## TASK 1
According to the passage on blue crabs and acidity in the Chesapeake Bay, how high was the highest acidity level the crabs were exposed to?
## TASK 2
From the passage on blue crabs and acidity in the Chesapeake Bay, list every measure in which researchers saw no change or effect in crabs exposed to high acidity.
## TASK 3
Carry on the passage on blue crabs and acidity in the Chesapeake Bay from its last sentence.

(DOCUMENT TEXT begins)

In the Chesapeake Bay, acidity levels—which are measured on a pH scale—can vary, but underwater life in the Bay has evolved to thrive in a specific pH range. In particular, increased acidity may make life more difficult for animals like oysters and mussels, which depend on the compound calcium carbonate to build their shells. In higher acidity waters, there may be less calcium carbonate for these organisms to use, or it may be more difficult for them to use the calcium carbonate that is available.

“Shells may become thinner or animals may grow less fast, because they have to invest more energy in depositing this protective material in their shells,” Miller says. “And if they have to spend energy depositing the material in their shells, they can’t spend their energy investing in becoming bigger, in growing.”

Like oysters, blue crabs build their tough outer shells using calcium carbonate—but in a notably different form.

“Oyster shells are made of calcium carbonate in the form of calcite, which is a very strong, hard material that allows the oyster to be very protected from the external environment,” Lane Glandon explains. “Crab shells also are made of calcium carbonate, but in a different form that has magnesium incorporated into it. This is important for the crab because it allows it to have a hard shell, but also it makes it more soluble so they can molt, which is how crabs grow.”

This difference in the compound’s composition could work in the crab’s favor as acidity levels increase: in the lab, crabs exposed to high acidity actually had more magnesium calcite in their shells. In fact, for the potential effects of increased acidity that Lane Glandon tracked, the blue crabs fared pretty well. Even for crabs exposed to high levels of acidity—8,000 micro-atmospheres, or ten times higher than typical acidity levels—researchers saw no change in growth, no change in food consumption and no effect on oxygen consumption.

“In general, the crabs were pretty resilient to changes we imposed on them,” Lane Glandon says.

Hillary Lane Glandon, a Ph.D. candidate at the University of Maryland Center for Environmental Science Chesapeake Biological Laboratory in Solomons, Md., studies the effects of acidification on blue crabs in the lab of Dr. Tom Miller.

In addition to her work in the lab, Lane Glandon worked to combine her research with predictions of future temperature increases in order to learn how conditions for blue crabs may change through the end of this century.

(DOCUMENT TEXT ends)
(EXTRACTED RECORDS begins)

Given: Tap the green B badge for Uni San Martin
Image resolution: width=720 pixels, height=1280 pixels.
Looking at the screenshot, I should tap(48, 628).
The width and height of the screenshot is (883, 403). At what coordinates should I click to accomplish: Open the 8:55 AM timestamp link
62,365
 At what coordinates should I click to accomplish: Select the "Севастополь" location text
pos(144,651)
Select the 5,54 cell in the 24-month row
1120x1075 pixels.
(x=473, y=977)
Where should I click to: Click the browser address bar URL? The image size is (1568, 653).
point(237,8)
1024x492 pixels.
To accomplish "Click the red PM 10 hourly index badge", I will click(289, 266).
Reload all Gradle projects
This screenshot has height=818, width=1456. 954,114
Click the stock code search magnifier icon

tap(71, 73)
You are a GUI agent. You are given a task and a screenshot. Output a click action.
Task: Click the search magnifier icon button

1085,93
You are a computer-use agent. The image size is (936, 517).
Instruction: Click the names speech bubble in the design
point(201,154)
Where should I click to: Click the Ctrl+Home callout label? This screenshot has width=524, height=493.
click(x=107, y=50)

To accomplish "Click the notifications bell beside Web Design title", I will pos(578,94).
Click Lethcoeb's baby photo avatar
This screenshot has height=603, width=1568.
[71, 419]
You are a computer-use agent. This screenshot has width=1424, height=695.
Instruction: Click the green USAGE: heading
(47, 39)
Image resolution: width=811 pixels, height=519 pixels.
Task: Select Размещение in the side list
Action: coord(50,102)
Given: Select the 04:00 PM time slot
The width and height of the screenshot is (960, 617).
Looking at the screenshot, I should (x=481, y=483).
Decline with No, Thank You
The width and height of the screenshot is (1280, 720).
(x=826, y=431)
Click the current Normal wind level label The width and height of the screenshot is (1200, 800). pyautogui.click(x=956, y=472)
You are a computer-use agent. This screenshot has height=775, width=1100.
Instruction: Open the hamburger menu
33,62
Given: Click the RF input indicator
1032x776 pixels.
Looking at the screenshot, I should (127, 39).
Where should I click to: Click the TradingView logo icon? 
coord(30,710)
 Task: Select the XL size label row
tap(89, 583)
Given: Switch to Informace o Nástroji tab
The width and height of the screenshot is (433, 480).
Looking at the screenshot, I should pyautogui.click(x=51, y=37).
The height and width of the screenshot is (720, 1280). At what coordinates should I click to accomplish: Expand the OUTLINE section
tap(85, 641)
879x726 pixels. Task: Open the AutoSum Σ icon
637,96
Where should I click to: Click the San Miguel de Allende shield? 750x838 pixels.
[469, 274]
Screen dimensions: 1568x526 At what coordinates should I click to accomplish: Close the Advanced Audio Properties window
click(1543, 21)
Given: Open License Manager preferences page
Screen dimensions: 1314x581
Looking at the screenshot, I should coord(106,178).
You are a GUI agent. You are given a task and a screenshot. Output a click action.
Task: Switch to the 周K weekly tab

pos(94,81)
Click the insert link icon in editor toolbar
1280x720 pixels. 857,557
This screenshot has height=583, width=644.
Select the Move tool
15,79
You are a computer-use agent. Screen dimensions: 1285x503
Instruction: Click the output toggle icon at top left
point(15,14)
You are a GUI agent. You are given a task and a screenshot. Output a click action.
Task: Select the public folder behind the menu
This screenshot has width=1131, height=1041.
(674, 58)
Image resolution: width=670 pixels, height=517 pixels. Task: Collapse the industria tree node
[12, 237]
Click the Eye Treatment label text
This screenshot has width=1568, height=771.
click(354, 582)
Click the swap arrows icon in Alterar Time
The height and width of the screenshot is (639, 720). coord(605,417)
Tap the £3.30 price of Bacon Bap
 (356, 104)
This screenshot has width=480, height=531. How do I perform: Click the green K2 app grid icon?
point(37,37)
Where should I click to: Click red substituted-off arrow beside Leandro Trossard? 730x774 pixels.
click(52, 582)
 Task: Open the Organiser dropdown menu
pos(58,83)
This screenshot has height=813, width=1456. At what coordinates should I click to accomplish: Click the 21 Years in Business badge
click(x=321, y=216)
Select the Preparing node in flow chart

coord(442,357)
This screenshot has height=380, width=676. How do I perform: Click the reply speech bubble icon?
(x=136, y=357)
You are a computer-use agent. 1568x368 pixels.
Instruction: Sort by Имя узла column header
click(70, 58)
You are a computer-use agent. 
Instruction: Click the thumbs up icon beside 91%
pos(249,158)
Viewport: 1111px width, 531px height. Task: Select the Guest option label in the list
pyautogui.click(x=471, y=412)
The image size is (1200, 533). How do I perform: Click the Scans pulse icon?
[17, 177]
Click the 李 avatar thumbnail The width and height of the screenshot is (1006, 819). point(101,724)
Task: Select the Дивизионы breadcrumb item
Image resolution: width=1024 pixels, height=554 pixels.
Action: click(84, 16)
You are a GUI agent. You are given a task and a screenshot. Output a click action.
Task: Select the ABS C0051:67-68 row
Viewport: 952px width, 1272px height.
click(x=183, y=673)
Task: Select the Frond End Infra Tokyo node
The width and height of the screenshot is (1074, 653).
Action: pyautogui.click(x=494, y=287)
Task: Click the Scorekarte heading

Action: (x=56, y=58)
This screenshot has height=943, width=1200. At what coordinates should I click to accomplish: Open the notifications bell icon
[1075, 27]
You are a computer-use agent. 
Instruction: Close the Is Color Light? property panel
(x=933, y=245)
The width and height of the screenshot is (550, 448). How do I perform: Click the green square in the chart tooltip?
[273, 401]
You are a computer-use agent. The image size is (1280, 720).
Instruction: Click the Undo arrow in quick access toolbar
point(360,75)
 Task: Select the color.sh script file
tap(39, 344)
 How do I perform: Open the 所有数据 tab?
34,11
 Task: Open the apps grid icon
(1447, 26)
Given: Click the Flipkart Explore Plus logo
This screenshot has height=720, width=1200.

(EXTRACTED RECORDS ends)

## ANSWER BOX 1
8,000 micro-atmospheres, or ten times higher than typical acidity levels.

## ANSWER BOX 2
Growth, food consumption, oxygen consumption

## ANSWER BOX 3
“We concluded that temperature’s going to be the primary sort of environmental factor that’s going to be affecting crabs in the future; acidity may not be such a big deal,” Lane Glandon says. “The question that we wanted to ask was, how might the overwintering behavior of crabs change in our system in the future, as temperatures warm?”

The results weren’t unexpected: wintertime for blue crabs in the Bay will most likely get shorter, decreasing from a current average length of between 100 to 115 days to—in the most extreme warming scenario—just 60 days. The effect this shorter winter may have on the overall blue crab population is unknown, but it could have significant effects across the estuary’s food web.

Essentially, warmer temperatures may allow blue crabs to grow more, be more active and need to eat more food, and ocean acidification may do little to hinder that growth. But animals like oysters, which blue crabs prey on, may be more vulnerable to the effects of climate change and ocean acidification, which could push the typical predator-prey interaction out of balance. And because crabs are a keystone species—meaning their survival is integral to the ecosystem—any change in blue crab populations could ripple not just through the food web, but through the entire Bay ecosystem.

“Changes to blue crab growth or food consumption or how effective they are as predators might have widespread effects on the Chesapeake Bay ecosystem,” explains Lane Glandon. “Not just on crabs and what crabs eat, but on all the other components that are therefore connected to crabs.”